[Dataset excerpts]

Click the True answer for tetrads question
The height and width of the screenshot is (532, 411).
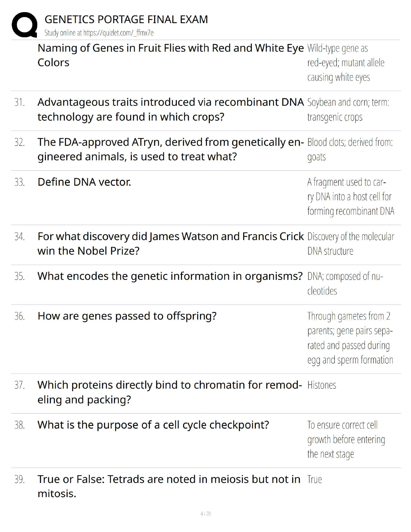[314, 479]

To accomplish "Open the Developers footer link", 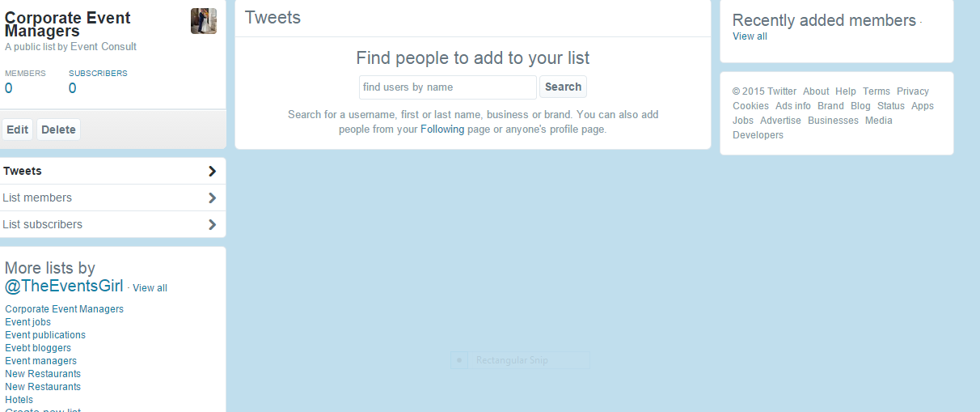I will (758, 135).
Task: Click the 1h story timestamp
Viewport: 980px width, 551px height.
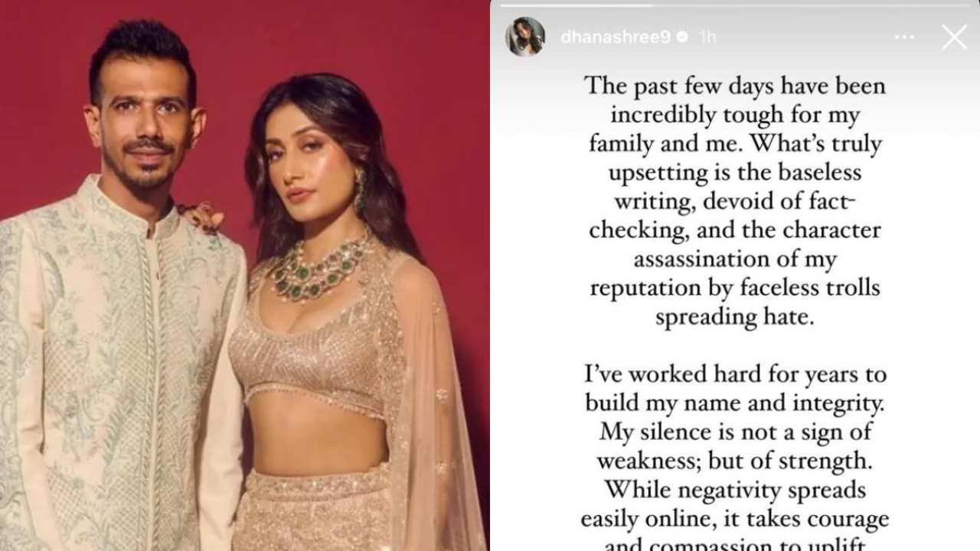Action: [x=707, y=37]
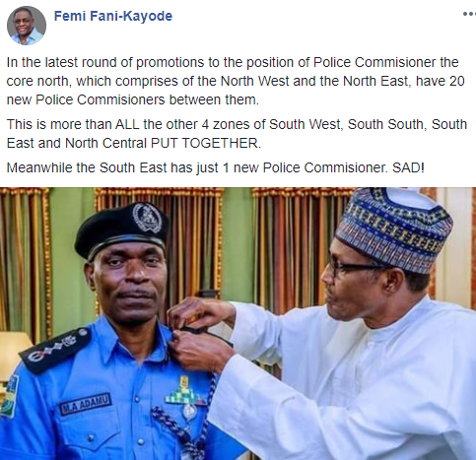The width and height of the screenshot is (476, 460).
Task: Click Femi Fani-Kayode's profile picture
Action: tap(27, 26)
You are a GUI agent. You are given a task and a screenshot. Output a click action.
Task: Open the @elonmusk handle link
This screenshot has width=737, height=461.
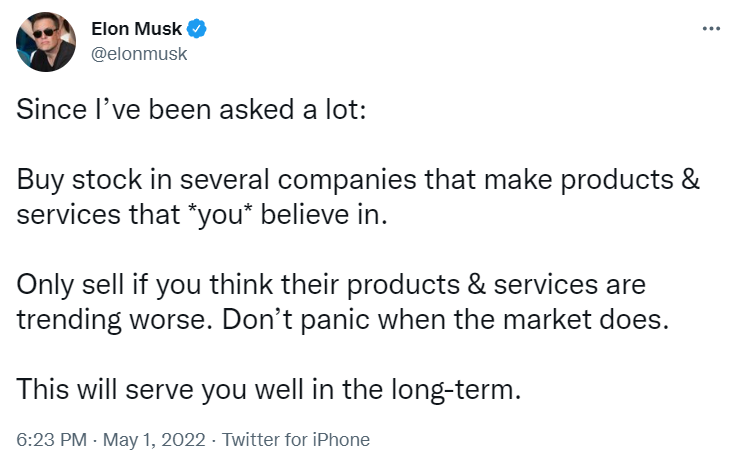coord(139,54)
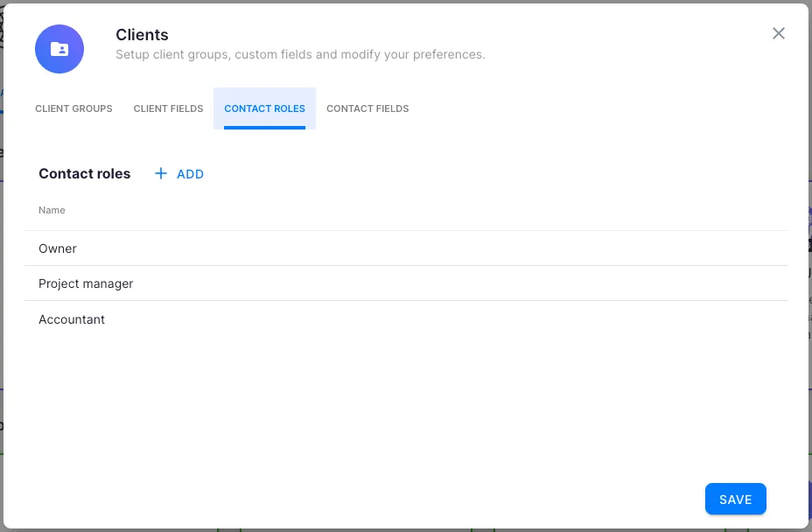Switch to the CLIENT GROUPS tab
This screenshot has width=812, height=532.
[x=74, y=109]
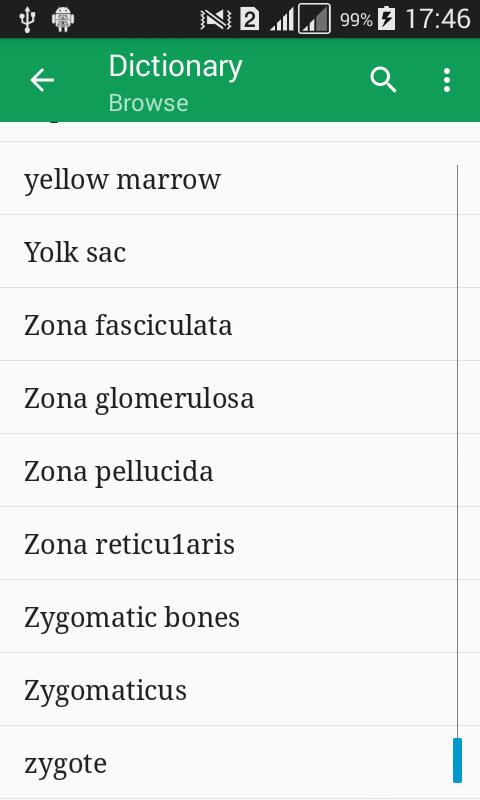Select the Dictionary title text

[x=175, y=66]
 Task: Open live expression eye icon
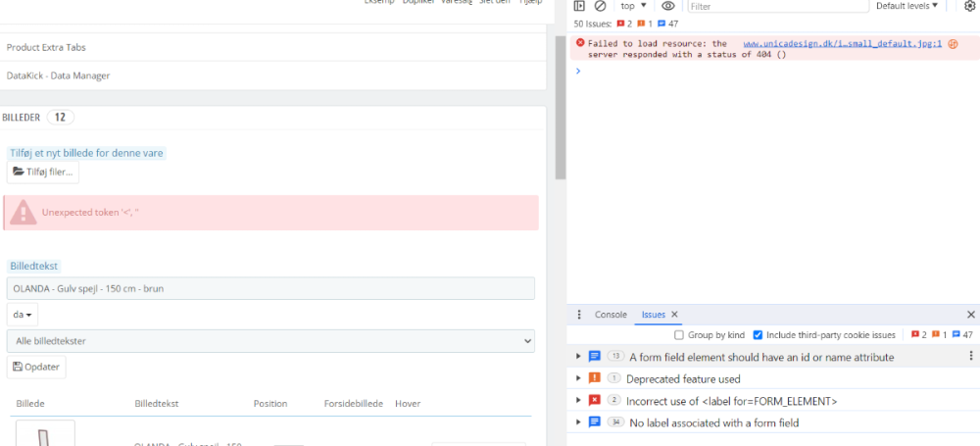point(668,6)
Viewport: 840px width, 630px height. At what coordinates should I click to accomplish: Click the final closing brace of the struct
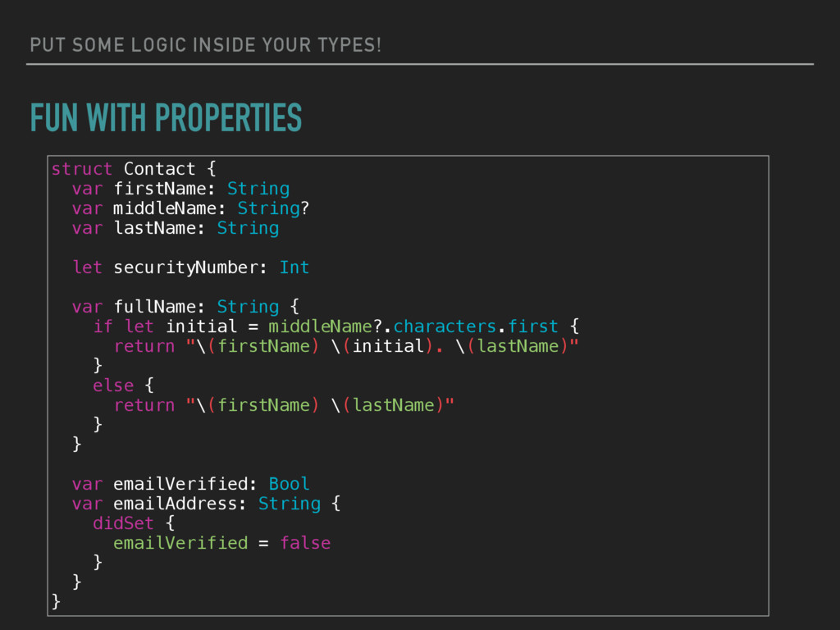[56, 602]
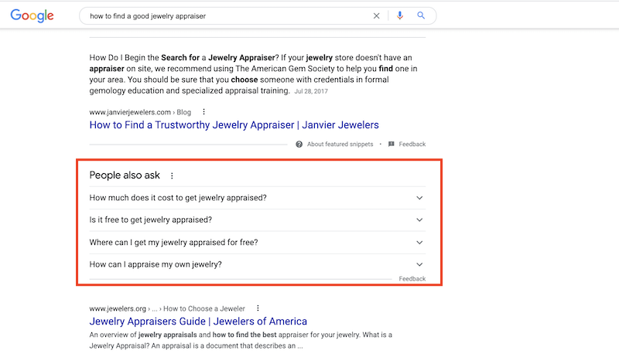Click the Google logo
This screenshot has width=619, height=364.
tap(32, 15)
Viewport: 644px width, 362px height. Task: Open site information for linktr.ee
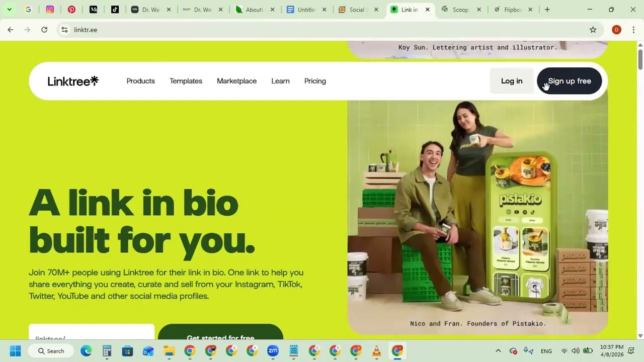[x=64, y=30]
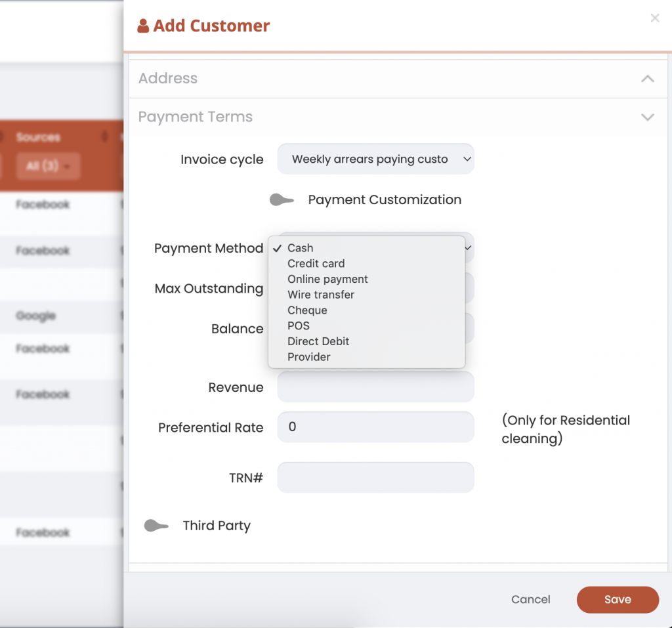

- **Directions for this task**:
With the pictures excluded, the line containing "Viewport: 980px width, 551px height." and every line after it through the end of the data above are to be transcribed exactly, and nothing more.

- **Expected answer**:
Viewport: 980px width, 551px height.
Action: [x=707, y=37]
The width and height of the screenshot is (476, 460).
Task: Click Femi Fani-Kayode's profile picture
Action: tap(27, 26)
You are a GUI agent. You are given a task and a screenshot. Output a click action.
Task: Open the @elonmusk handle link
This screenshot has width=737, height=461.
coord(139,54)
Switch to the CLIENT GROUPS tab
This screenshot has width=812, height=532.
[x=74, y=109]
Select the Dictionary title text

[x=175, y=66]
 Task: Open live expression eye icon
point(668,6)
Viewport: 840px width, 630px height. At what coordinates should I click to accomplish: Click the final closing brace of the struct
[56, 602]
Click the Google logo
This screenshot has width=619, height=364.
tap(32, 15)
Viewport: 644px width, 362px height. Task: Open site information for linktr.ee
[x=64, y=30]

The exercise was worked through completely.